Work request → From the records below, pull each line that has "Select".

__________

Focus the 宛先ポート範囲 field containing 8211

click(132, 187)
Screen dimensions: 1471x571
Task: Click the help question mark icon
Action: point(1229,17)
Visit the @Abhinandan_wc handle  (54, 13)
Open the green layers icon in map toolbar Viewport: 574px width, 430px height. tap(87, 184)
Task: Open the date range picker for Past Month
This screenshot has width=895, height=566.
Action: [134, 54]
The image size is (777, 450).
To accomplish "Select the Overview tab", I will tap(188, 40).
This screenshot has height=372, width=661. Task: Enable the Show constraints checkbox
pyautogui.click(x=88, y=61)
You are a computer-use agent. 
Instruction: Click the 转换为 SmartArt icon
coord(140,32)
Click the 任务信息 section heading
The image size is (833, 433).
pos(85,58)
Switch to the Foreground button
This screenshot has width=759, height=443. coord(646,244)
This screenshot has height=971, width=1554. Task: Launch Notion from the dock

__________

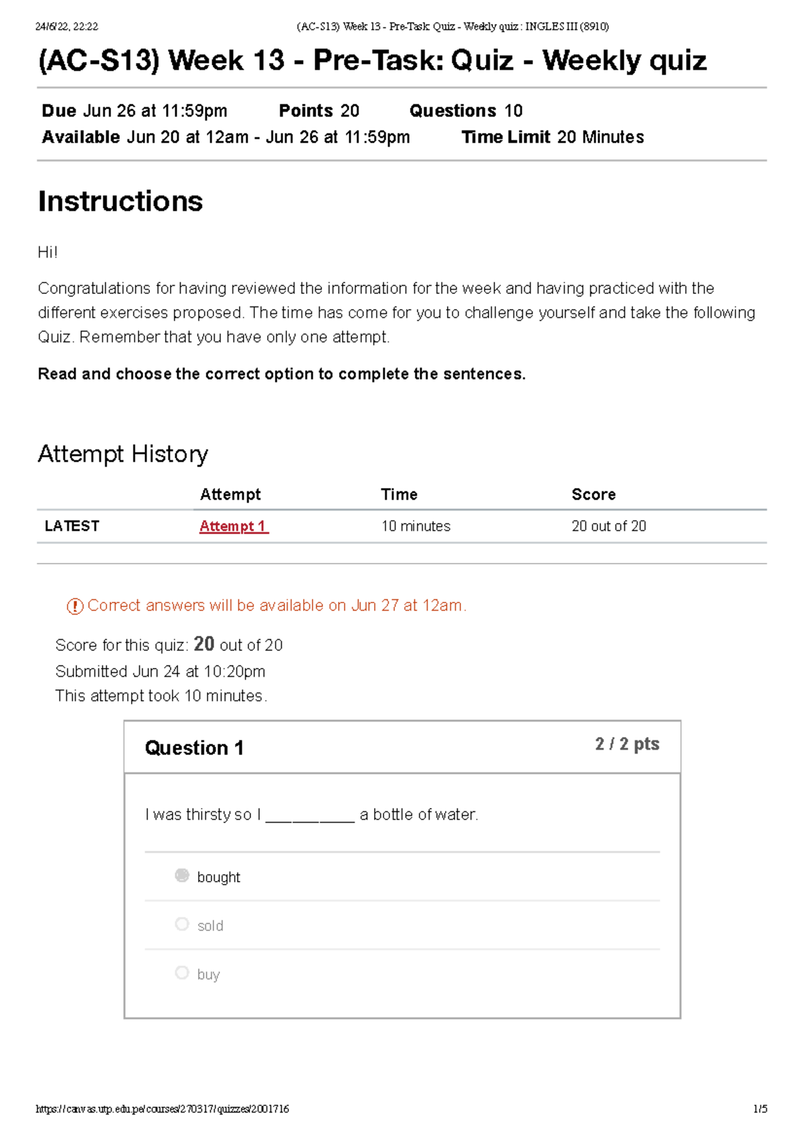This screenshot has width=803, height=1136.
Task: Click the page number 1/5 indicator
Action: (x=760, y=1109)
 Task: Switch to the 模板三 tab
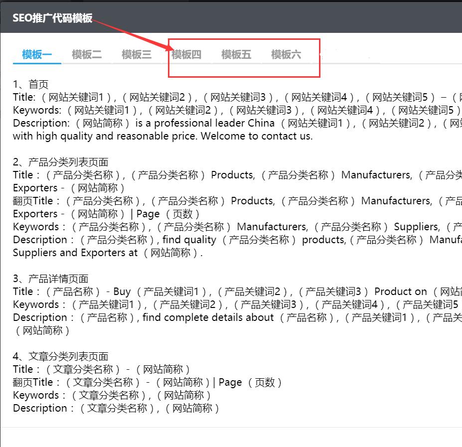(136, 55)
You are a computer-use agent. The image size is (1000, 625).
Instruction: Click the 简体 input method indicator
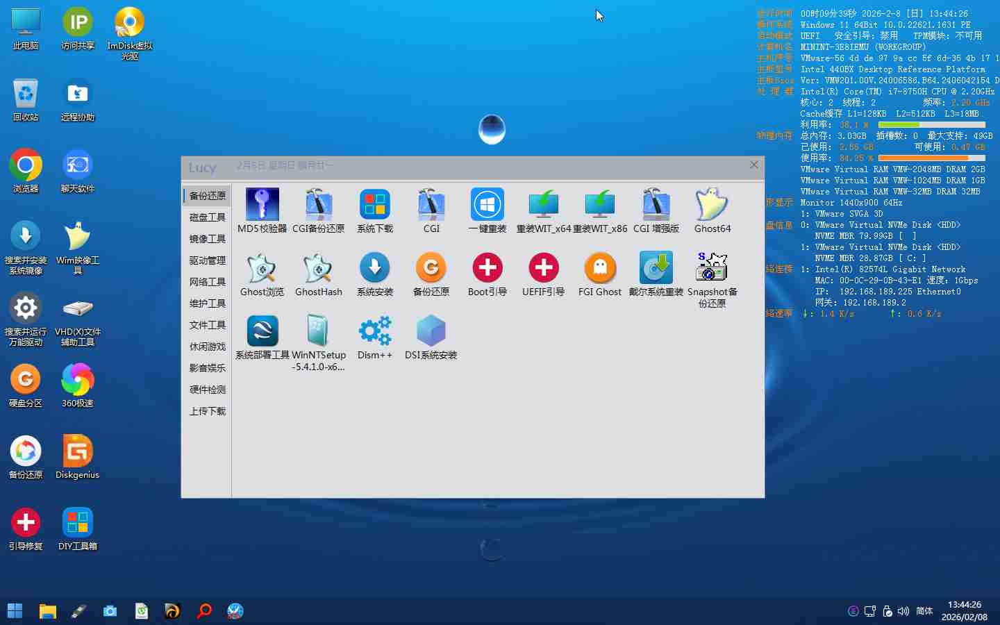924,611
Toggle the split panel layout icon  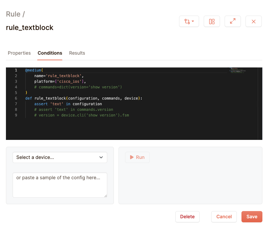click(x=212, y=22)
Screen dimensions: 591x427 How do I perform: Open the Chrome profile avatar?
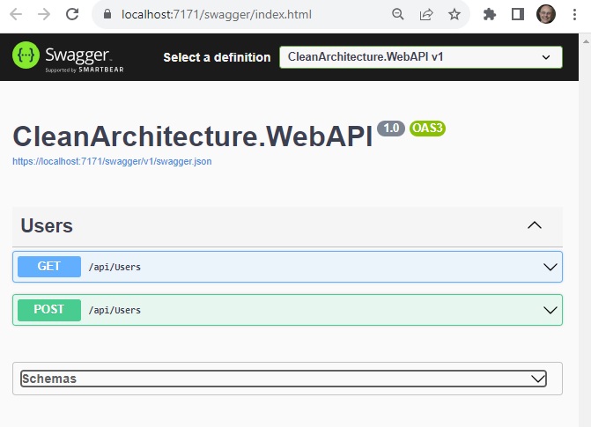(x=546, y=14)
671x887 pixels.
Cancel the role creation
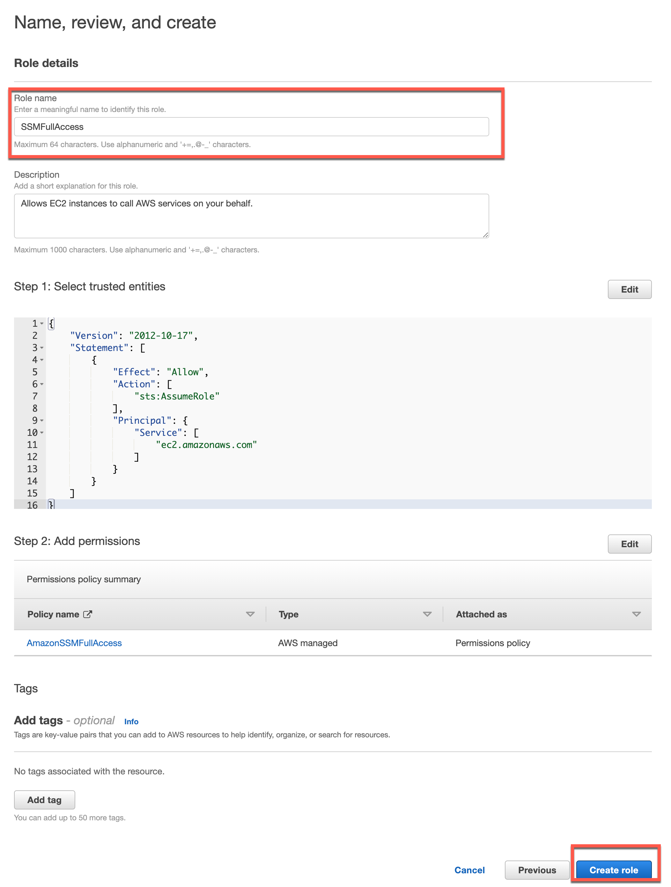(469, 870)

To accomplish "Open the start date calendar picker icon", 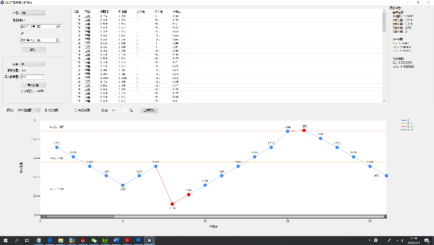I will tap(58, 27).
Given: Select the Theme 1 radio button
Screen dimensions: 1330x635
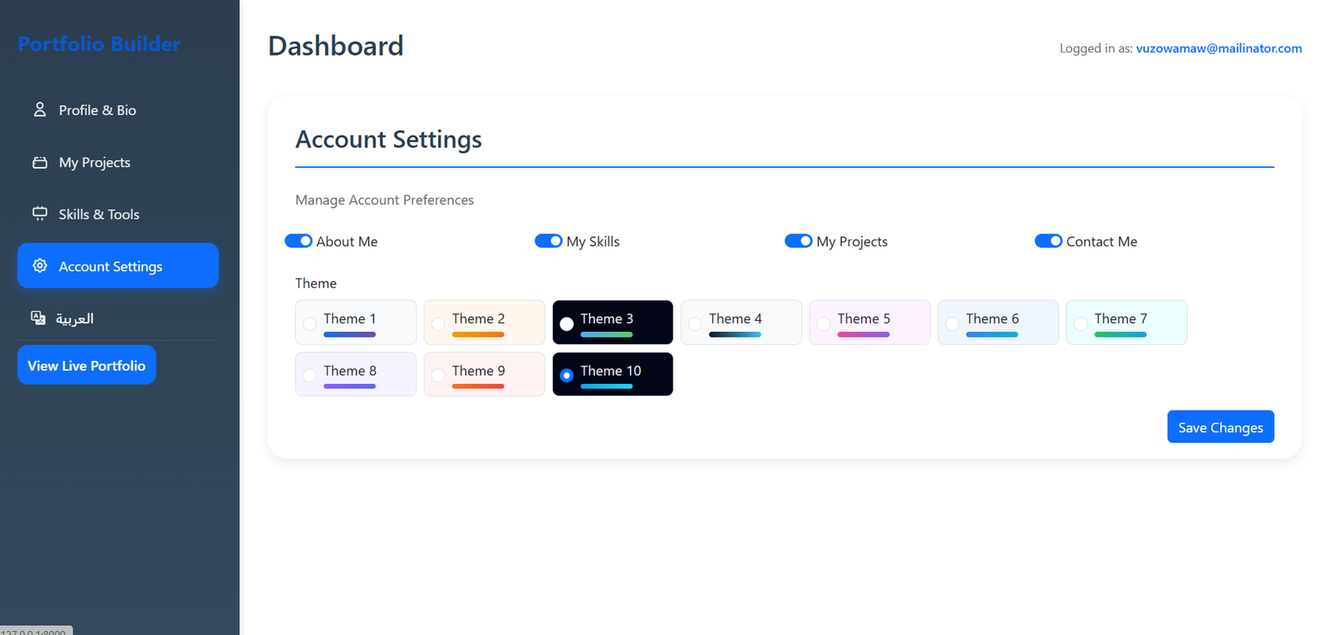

__________

Output →
To accomplish "Select the Overview tab", I will tap(188, 40).
Given: Select the Theme 1 radio button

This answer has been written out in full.